-- Records provided follows --
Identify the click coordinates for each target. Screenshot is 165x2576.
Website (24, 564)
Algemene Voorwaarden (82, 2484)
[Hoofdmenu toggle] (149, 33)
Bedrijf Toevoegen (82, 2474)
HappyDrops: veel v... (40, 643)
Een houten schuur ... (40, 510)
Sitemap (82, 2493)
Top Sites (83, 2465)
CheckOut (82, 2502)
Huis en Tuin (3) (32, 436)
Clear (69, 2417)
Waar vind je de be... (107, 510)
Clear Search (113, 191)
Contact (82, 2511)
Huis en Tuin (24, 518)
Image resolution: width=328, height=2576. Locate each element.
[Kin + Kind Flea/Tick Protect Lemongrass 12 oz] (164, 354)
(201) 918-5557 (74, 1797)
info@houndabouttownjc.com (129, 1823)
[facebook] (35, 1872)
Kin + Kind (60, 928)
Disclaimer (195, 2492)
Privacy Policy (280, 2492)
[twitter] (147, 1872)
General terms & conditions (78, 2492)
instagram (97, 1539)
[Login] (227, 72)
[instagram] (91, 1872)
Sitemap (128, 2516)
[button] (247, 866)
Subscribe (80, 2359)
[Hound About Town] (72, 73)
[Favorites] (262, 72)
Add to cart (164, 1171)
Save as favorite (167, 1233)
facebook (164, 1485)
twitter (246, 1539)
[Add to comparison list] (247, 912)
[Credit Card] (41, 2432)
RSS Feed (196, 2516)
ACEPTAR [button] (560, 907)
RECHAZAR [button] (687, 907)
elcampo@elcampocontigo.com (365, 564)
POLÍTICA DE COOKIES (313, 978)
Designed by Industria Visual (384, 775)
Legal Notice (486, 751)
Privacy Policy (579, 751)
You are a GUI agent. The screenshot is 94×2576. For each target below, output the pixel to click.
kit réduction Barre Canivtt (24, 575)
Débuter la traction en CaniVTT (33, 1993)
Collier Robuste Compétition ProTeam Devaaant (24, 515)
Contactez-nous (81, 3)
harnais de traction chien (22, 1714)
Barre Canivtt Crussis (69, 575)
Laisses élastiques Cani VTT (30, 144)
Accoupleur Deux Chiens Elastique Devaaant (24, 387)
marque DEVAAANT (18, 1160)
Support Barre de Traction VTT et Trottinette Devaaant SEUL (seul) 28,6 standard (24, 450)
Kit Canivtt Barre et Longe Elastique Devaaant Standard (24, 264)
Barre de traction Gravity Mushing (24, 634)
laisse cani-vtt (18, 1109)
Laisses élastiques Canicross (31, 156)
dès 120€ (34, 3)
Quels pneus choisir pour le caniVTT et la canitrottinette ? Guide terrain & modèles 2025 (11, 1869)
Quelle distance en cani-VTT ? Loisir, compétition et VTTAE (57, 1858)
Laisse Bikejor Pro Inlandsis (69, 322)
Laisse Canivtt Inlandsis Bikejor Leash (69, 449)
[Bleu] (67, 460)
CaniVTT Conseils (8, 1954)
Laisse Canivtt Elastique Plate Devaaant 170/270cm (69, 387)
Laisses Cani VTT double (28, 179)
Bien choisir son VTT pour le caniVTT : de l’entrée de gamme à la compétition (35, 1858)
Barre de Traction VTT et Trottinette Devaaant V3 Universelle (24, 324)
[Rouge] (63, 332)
-- Records provided concluded --
Each entry shown above must be retyped word for word.

Identify the click coordinates for each target. Screenshot is 165x2576.
Website (24, 564)
Algemene Voorwaarden (82, 2484)
[Hoofdmenu toggle] (149, 33)
Bedrijf Toevoegen (82, 2474)
HappyDrops: veel v... (40, 643)
Een houten schuur ... (40, 510)
Sitemap (82, 2493)
Top Sites (83, 2465)
CheckOut (82, 2502)
Huis en Tuin (3) (32, 436)
Clear (69, 2417)
Waar vind je de be... (107, 510)
Clear Search (113, 191)
Contact (82, 2511)
Huis en Tuin (24, 518)
Image resolution: width=328, height=2576. Locate each element.
[Kin + Kind Flea/Tick Protect Lemongrass 12 oz] (164, 354)
(201) 918-5557 (74, 1797)
info@houndabouttownjc.com (129, 1823)
[facebook] (35, 1872)
Kin + Kind (60, 928)
Disclaimer (195, 2492)
Privacy Policy (280, 2492)
[twitter] (147, 1872)
General terms & conditions (78, 2492)
instagram (97, 1539)
[Login] (227, 72)
[instagram] (91, 1872)
Sitemap (128, 2516)
[button] (247, 866)
Subscribe (80, 2359)
[Hound About Town] (72, 73)
[Favorites] (262, 72)
Add to cart (164, 1171)
Save as favorite (167, 1233)
facebook (164, 1485)
twitter (246, 1539)
[Add to comparison list] (247, 912)
[Credit Card] (41, 2432)
RSS Feed (196, 2516)
ACEPTAR [button] (560, 907)
RECHAZAR [button] (687, 907)
elcampo@elcampocontigo.com (365, 564)
POLÍTICA DE COOKIES (313, 978)
Designed by Industria Visual (384, 775)
Legal Notice (486, 751)
Privacy Policy (579, 751)
You are a GUI agent. The screenshot is 94×2576. For each target below, output the pixel to click.
kit réduction Barre Canivtt (24, 575)
Débuter la traction en CaniVTT (33, 1993)
Collier Robuste Compétition ProTeam Devaaant (24, 515)
Contactez-nous (81, 3)
harnais de traction chien (22, 1714)
Barre Canivtt Crussis (69, 575)
Laisses élastiques Cani VTT (30, 144)
Accoupleur Deux Chiens Elastique Devaaant (24, 387)
marque DEVAAANT (18, 1160)
Support Barre de Traction VTT et Trottinette Devaaant SEUL (seul) 28,6 standard (24, 450)
Kit Canivtt Barre et Longe Elastique Devaaant Standard (24, 264)
Barre de traction Gravity Mushing (24, 634)
laisse cani-vtt (18, 1109)
Laisses élastiques Canicross (31, 156)
dès 120€ (34, 3)
Quels pneus choisir pour le caniVTT et la canitrottinette ? Guide terrain & modèles 2025 (11, 1869)
Quelle distance en cani-VTT ? Loisir, compétition et VTTAE (57, 1858)
Laisse Bikejor Pro Inlandsis (69, 322)
Laisse Canivtt Inlandsis Bikejor Leash (69, 449)
[Bleu] (67, 460)
CaniVTT Conseils (8, 1954)
Laisse Canivtt Elastique Plate Devaaant 170/270cm (69, 387)
Laisses Cani VTT double (28, 179)
Bien choisir son VTT pour le caniVTT : de l’entrée de gamme à la compétition (35, 1858)
Barre de Traction VTT et Trottinette Devaaant V3 Universelle (24, 324)
[Rouge] (63, 332)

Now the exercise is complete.